Ardern was asked repeatedly by media at her post-Cabinet press conference if KiwiBuild would again be Labour policy at the 2020 election, as it was in the 2014 and 2017 elections.
READ MORE:
* How KiwiBuild fell down, and whether anything can be saved from the wreckage
* KiwiBuild houses mostly snapped up by young buyers
* KiwiBuild: Government no longer guaranteeing 100,000 homes
She declined to directly say that, instead guaranteeing that a Government build programme would remain, but leaving any further detail to be announced at the long-expected “reset” of the policy.
“We still will have a Government build programme, the rest I’ll leave to the reset,” Ardern said.
“We’re working on the reset, when we’ve got an announcement to make we’ll make it.
“We are not lessening the focus we have on rectifying what is ultimately a crisis in our housing sector.”
The lack of guarantee echoed a similar issue in recent months when Ardern and Twyford found themselves unable to guarantee the policy would still see 100,000 homes built.
Ardern said the Government was not giving up on housing and expressed confidence in Twyford as minister.
“He has done an incredible job. It’s an very difficult area of policy. No Government has had to do this before or has tried to do this before. And It’s not been easy. But as as a result we are building more than any Government has since the 1970s.
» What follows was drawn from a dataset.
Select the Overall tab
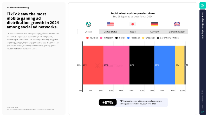 click(88, 32)
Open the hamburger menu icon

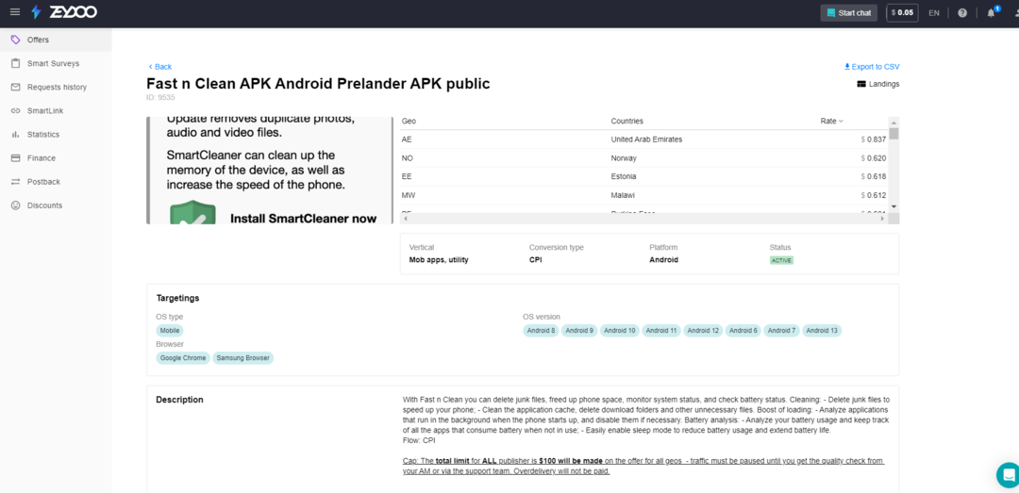[14, 12]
I’m proud of that: It’s extended across transitional housing, Housing NZ, public housing spaces, and homelessness, and that’s thanks to Phil Twyford.”
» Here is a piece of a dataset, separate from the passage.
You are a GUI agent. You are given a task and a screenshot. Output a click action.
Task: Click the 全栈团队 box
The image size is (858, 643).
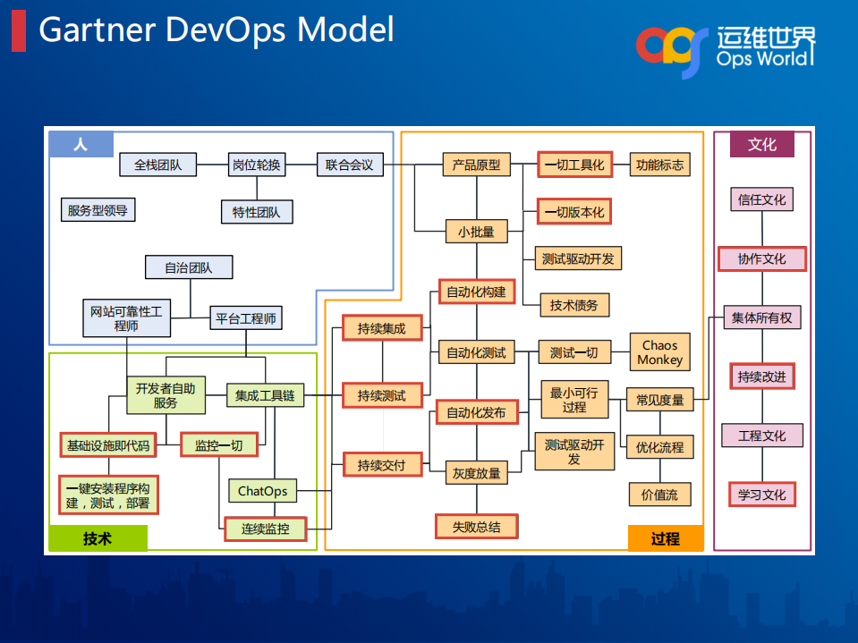[x=157, y=165]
Housing NZ’s build programme has increased rapidly in recent years, increasing by nine-fold between 2016 and 2019.
It’s understood there is frustration in the Beehive that the failure in KiwiBuild has polluted the public image around the rest of the housing portfolio.
A spokeswoman for Twyford declined to comment on the Prime Minister’s remarks.
Ardern said Twyford had brought a paper to Cabinet on Monday – hence his lack of appearance at the KiwiBuild conference – but it was not the “reset” paper.
The programme has been beset with issues ever since its establishment.
The head of the unit Stephen Barclay resigned in January following a bitter employment dispute with the Ministry of Housing and Urban Development, who took over responsibility for the unit after it was transferred from the Ministry of Business Innovation and Employment.
The unit’s first year target of 1000 homes by July 2019 is set to be massively undershot missed with just 122 homes complete and 477 under construction.